4.3.2 Die Sicherheit vor Ort
Die
Bauarbeiten auf dem Hochplateau mussten unter extremen Umständen
durchgeführt werden, denn das Klima, die Höhe und der Sauerstoffmangel
erschwerten die Arbeiten. Um sich auf diese besonderen Arbeitsverhältnisse
einstellen zu können, mussten die Arbeiter täglich frischen Sauerstoff
einatmen. Sie standen unter ärztlicher Aufsicht, bekamen Tabletten und
Salben verabreicht (vgl. Peters 2006: 32). Eine weitere Maßnahme bestand
darin, dass die Arbeiter eine begrenzte Arbeitszeit pro Tag einhalten
sollten (vgl. Maass, 2001, [10.06.2007]). Als Unterbringung bot man
Ingenieuren und Bauleitern Container, die mit Heizungen, Sauerstoffgeräten,
Satelliten-TV und Computern ausgestattet waren. Gewöhnliche Bauarbeiter
wohnten in Armeezelten (vgl. Peters 2006: 33). Chinesischen Berichten
zufolge waren die Sicherheitsvorkehrungen so verlässlich, dass keine
Arbeiter während den Arbeiten auf dem Hochplateau an Krankheiten wie etwa
der Höhenkrankheit gestorben seien (vgl. Bai;Lu;Wang, 2006, [10.06.2007]).[13]

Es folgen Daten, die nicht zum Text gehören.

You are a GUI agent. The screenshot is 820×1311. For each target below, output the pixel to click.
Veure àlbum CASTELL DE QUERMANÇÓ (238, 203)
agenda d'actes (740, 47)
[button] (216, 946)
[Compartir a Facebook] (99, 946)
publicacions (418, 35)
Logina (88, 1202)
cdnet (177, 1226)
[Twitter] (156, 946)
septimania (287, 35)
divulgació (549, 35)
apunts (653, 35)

In anderen Quellen ist jedoch die Rede von etwa 40 Todesfälle während dem
Bau der Strecke, darunter soll aber kein einziger Fall der Höhenkrankheit
aufgetreten sein (vgl. Wellmann, 2007, [19.06.2007]). Ob das stimmt, lässt
sich nicht feststellen, da es hierüber keine offiziellen Angaben gibt.
4.3.3
Benachteiligung tibetischer Arbeitskräfte
Obwohl der Bau der Qinghai-Tibet-Strecke sehr viele Jobmöglichkeiten zu
bieten hat und viele chinesische Arbeiter während des Baus davon
profitieren konnten, blieb die tibetische Bevölkerung anfangs von diesen
Möglichkeiten ausgeschlossen. Auch wenn viele Tibeter sogar einen Vorteil
gegenüber den chinesischen Arbeitern gehabt hätten, da sie bereits an das
Klima und das Umfeld des Hochplateaus gewöhnt waren, bekamen sie keine Jobs.

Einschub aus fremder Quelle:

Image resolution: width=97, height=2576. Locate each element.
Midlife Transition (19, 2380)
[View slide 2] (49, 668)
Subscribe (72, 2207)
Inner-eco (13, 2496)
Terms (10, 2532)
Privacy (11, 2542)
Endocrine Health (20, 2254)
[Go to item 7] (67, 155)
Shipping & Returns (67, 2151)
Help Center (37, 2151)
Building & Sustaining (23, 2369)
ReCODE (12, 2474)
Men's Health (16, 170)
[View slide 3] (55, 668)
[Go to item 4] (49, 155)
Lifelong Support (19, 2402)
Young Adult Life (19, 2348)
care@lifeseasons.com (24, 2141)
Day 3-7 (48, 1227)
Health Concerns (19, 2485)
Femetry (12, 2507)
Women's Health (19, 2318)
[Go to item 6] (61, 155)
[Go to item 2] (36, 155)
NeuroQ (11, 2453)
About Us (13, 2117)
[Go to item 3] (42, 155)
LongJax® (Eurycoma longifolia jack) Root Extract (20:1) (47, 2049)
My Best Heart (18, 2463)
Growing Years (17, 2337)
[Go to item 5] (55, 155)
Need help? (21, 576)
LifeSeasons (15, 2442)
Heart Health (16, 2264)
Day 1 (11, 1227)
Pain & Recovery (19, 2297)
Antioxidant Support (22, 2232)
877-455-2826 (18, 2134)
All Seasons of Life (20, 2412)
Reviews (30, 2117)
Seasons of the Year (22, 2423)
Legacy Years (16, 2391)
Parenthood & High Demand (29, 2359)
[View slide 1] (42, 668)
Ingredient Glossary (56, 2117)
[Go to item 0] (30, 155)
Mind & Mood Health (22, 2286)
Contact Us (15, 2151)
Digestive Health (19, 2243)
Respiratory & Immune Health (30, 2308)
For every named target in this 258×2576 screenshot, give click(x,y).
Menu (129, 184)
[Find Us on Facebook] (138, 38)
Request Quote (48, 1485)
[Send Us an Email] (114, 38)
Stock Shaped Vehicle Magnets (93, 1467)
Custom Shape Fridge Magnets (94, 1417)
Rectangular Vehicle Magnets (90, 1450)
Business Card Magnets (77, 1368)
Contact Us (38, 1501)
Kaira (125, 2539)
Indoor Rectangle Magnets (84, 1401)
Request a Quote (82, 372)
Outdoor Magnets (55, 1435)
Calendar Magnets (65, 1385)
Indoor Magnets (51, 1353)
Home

Erst nach heftiger Kritik auch aus dem Ausland wurden etwa 6000 lokale
Arbeiter für den Bau eingestellt (vgl. Peters 2006: 32)[14].
5 Kritik an der
Qinghai-Tibet-Bahn
5.1 Die
Ausweitung der politischen Macht und des Militärs
Neben den positiven Erwartungen, die man sich von der Qinghai-Tibet Bahn
erhofft, wurden aber auch Stimmen laut, die Chinas neuster Errungenschaft
skeptisch gegenüberstehen. Wie in Kapiteln 3.2, 4.1, 4.1.2, 4.2 und 4.3.3
bereits angedeutet, gibt es einige kritische Aspekte der Qinghai-Tibet-Bahn.
So befürchten Experten, dass sich die Milliarden-Investitionen, die in den
Bau gesteckt wurden, nicht rentieren werden[15]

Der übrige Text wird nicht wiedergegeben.